As always with Impossible Project films, you will want to be extremely conscientious about protecting the picture from light RIGHT after it emerges from your camera! The Spectra ejects its photos face-up, which means the potential for overexposure is built-in. There are many ways of working with this issue, and Impossible Project outlines several on its website and in videos. For these next pictures, I just postponed ejecting each photo until I was in a dark, windowless room. I then placed the images face-down to develop, as recommended.
This picture was almost a complete mistake, as I accidentally started the timer process for the second exposure before I was ready--I hadn't even picked out my second subject. Not knowing what else to do, I just held Boris above my head, pointed at the sky, as the timer beeped ominously (like a targeting alert on a ship under fire)! I was surprised and pleased by the result, especially the funny complementary diagonals created by the wiring ducts on the wall and the edges of the buildings that frame the sky.
Here's a nice approach to portraiture using double exposure. Here I used my familiarity with my subject to determine some elements of the picture, enlisting a well-used "prop" to serve as a kind of secondary portrait. My first exposure was the bicycle, and the second the actual person. If I do this one over, I might see what happens if I do it in reverse order. The "ghostly" figure is not usually what people want in a portrait, even if it does look cool.
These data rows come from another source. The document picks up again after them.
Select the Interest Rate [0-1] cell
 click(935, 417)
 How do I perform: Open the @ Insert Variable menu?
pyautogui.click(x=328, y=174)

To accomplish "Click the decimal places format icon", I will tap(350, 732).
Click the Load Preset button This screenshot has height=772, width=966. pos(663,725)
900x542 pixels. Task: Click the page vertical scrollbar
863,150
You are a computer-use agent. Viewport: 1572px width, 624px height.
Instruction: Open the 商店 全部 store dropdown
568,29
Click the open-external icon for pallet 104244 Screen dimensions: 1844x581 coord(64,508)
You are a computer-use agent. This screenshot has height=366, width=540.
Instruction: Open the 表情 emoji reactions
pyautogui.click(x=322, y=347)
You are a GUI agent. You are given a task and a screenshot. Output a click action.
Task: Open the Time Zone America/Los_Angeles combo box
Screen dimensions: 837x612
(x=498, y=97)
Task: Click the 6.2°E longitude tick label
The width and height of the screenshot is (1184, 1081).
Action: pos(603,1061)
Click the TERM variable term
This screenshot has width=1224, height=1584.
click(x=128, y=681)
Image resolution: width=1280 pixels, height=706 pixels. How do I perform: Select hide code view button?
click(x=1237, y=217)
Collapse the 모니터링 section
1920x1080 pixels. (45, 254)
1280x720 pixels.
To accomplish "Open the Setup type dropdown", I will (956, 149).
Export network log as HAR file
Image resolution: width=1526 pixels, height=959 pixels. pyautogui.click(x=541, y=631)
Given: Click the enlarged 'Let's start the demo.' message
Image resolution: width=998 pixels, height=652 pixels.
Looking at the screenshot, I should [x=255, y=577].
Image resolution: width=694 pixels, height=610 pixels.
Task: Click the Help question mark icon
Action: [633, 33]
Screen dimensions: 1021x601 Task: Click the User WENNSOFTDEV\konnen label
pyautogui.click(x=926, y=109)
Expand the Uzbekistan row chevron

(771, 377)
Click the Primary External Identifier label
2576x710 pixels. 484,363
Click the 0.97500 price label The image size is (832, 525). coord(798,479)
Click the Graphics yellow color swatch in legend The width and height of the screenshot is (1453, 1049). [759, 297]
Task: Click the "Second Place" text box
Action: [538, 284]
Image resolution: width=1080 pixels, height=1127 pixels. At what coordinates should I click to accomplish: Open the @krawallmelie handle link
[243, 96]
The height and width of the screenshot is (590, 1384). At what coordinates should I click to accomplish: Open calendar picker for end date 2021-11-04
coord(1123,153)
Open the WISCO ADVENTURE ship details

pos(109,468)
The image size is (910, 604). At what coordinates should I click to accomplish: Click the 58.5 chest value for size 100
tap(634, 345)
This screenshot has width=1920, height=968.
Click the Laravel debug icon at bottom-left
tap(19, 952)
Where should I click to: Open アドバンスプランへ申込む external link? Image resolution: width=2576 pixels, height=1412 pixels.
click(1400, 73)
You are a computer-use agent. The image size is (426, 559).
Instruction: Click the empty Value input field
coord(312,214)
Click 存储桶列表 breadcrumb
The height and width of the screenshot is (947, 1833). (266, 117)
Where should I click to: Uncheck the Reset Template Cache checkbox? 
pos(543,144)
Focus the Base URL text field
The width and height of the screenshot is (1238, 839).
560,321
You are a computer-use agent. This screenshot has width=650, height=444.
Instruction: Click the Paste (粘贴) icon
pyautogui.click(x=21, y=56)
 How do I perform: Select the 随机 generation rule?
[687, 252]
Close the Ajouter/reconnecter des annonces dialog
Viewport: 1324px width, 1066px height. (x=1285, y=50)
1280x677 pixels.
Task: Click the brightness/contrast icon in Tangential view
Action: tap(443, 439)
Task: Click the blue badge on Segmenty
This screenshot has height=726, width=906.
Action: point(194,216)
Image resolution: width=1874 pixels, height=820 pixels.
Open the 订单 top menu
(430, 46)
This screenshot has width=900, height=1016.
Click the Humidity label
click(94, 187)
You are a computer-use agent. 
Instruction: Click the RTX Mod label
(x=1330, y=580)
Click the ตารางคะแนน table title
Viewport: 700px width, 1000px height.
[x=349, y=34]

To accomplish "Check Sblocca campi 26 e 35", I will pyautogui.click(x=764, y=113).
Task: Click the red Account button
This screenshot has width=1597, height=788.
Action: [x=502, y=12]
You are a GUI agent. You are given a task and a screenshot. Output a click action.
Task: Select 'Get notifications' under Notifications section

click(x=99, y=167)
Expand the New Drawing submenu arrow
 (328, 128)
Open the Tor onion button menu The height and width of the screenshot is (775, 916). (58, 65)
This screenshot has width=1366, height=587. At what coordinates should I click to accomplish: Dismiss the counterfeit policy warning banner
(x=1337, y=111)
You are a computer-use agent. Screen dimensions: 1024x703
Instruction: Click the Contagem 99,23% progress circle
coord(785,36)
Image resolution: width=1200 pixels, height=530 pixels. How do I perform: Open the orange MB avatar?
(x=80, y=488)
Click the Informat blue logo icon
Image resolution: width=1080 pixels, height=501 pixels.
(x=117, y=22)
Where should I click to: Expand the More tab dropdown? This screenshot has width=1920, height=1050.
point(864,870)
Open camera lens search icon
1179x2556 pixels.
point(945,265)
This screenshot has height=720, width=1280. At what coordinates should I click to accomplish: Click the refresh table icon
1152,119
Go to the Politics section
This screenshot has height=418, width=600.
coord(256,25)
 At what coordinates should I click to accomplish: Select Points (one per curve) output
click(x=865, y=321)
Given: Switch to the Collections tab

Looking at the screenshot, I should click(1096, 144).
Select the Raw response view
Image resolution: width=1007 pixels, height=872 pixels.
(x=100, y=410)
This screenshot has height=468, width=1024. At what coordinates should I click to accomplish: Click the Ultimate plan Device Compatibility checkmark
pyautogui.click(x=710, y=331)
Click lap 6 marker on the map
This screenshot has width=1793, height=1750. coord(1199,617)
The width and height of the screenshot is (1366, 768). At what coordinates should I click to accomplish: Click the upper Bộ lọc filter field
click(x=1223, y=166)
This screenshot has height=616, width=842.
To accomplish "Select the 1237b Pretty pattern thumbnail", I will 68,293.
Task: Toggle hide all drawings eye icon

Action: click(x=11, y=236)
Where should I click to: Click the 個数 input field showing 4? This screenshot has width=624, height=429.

Here I am using the classic "hold camera at arm's length and stare into the lens" method of self-portraiture. It usually works astonishingly well for me, and in this case it seems moderately successful. The interesting thing here is that the two exposures do not use the same spatial orientation, so the overlapping picture planes create a visual tension within the image. Keep that idea in mind as you look at the next three doubles...
Jesse: Big Swinger
I also recently purchased a vintage Polaroid that uses only black and white "packfilm"--the kind you peel apart after it develops, to reveal your photo and a negative image (rich with additional possibilities for picture-making, in our digitally enhanced age). It's a "Big Swinger" model, first manufactured in 1968, so the camera and I are about the same age--and that's vintage, baby. Anyway, its compatible film is still being made by Fuji, and that makes it a very accessible tool for the classic instant-photo enthusiast. Here's a bad digital photo of a very good Jesse:
Packfilm instant cameras work very differently from the more recent (and iconic) styles of instant cameras--the ones that spit out the photo. The Big Swinger is one of the models of Polaroid that require the photographer's own muscle power to start the development process and to get the picture out of the camera. The operation is so basic that it can feel almost anticlimactic. But that very simplicity of operation makes room for so much versatility in picture-making! The pull-out pictures make the Swinger family (and its relatives) damn near perfect for double-exposures. All you have to do is not pull out the picture after the first exposure!
This image is the first one in which I experimented with photographing parts of my body in the second exposure. I was intrigued here with how readable the hand was in relation to the fallen slats of the first exposure. It looks like some giant grasping to pick up the boards--and it was not intentional! A great example of the interaction between different scales or spatial relationships.
This is the definitive "competing picture planes" image. What the heck is going on here? Giants practicing hapkido on antique furniture? These pictures invite viewer participation through the narrative impulse. We want to make up stories to explain or illuminate what we see.
This is the most bizarre self-portrait I've ever made. I'm emerging from the wall, behind a stylized solar disk created by the brightly-lit chair seat and back. The two exposures use different orientations as well as different planar locations, creating a fascinating and disorienting setting for this highly symbolic portrait. What is my relationship to my environment? What is yours?